2,755 posts, read 11,761,753 times
Reputation: 1464
Quote:
Originally Posted by b.adams View Post
That study is crazy. Comparing small towns like Colorado Springs to New York City ?? According to this study, Aurora, Colorado Springs and Denver all more dangerous than Detroit. They gave these cities a 2x as dangerous as detroit -- pleasssseee!!!

Denver is by in large pretty safe. I commute into the area daily and its not scary.
No, actually Detroit was the "worst" city in that particular study. I think St Louis also ranks very poorly as well, due to its miniscule population and geographic footprint.

Large cities like NYC always fare well in these rankings, because of the huge population and expansive city boundaries -- everything is per-capita, so individual incidents don't spike the stats. Plus, in recent years NYC has been able to push a lot of its poverty outside city limits. Ditto SF -- much of their poverty got relocated to the east bay.

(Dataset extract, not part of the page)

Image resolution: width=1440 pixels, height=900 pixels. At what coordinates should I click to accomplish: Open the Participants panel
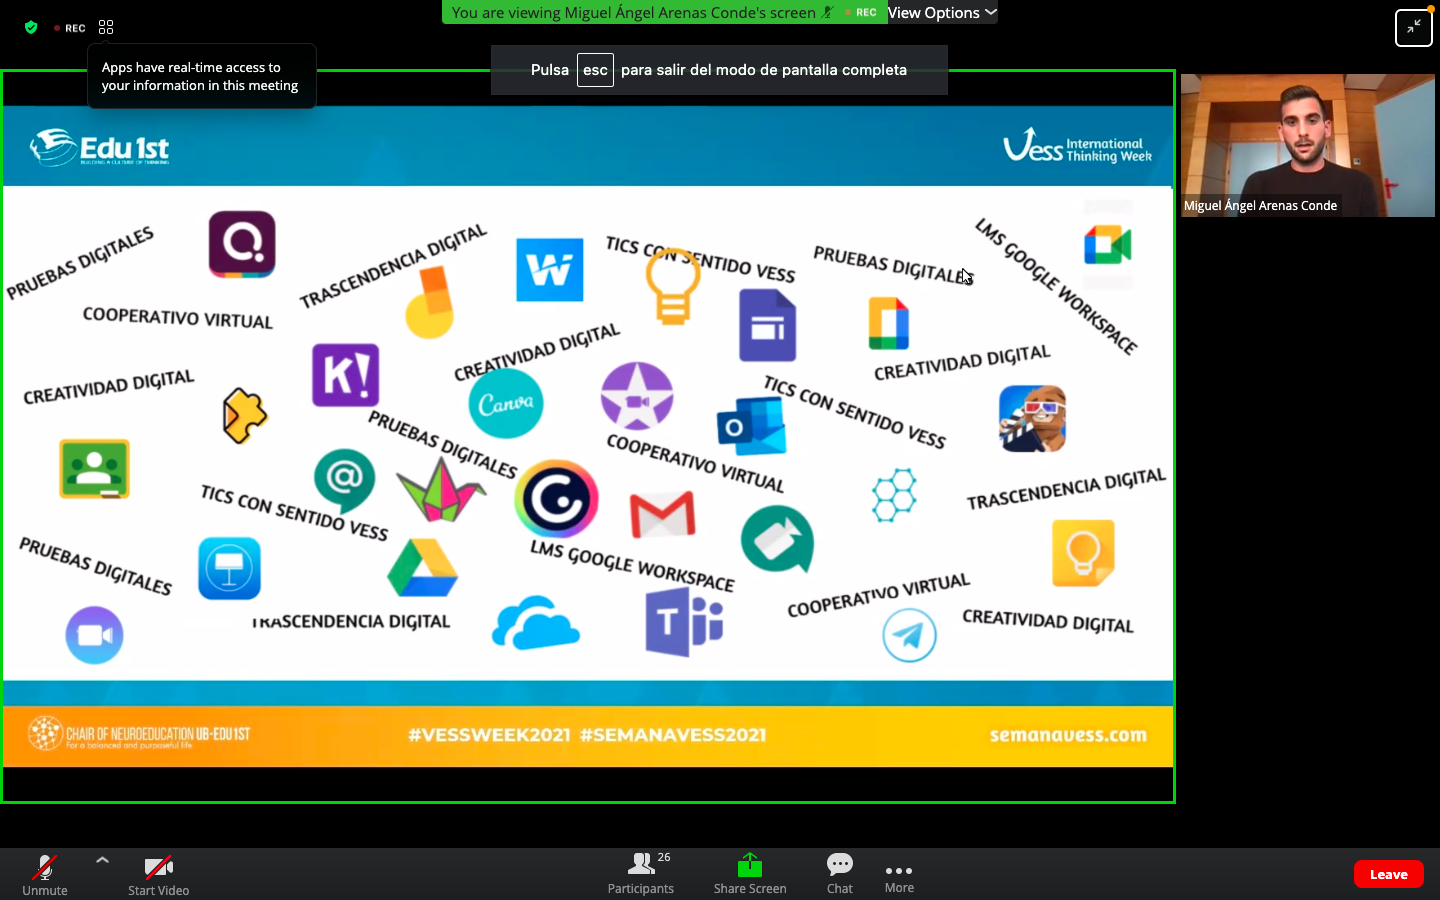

Denver fares poorer than expected because of its relatively small population of residents, its large daytime population (it grows to twice its size during the day M-F), its geographically small city boundaries, the relative lack of nightlife outside city limits (people from the suburbs tend to go into Denver for entertainment, and occasionally get drunk and in trouble there), and the continued presence of many low-rent neighborhoods in the city limits (think Montbello).

Also, the higher crime 'hoods in Denver like Montbello tend to be in out of the way areas that the average metro resident never sees. The places in the city where most people are out and about (downtown, Central Denver, etc) don't see a lot of visible crime, at least not before midnight anyway.

One thing Denver could do right now that would greatly reduce a big source of crime is to let the bars out on a gradual basis, rather than all at once at 2am. The abrupt removal of a bunch of drunk patrons at 2am, tossing them out on the streets, has led to a lot of street altercations and some violence of late that probably could have been completely avoided.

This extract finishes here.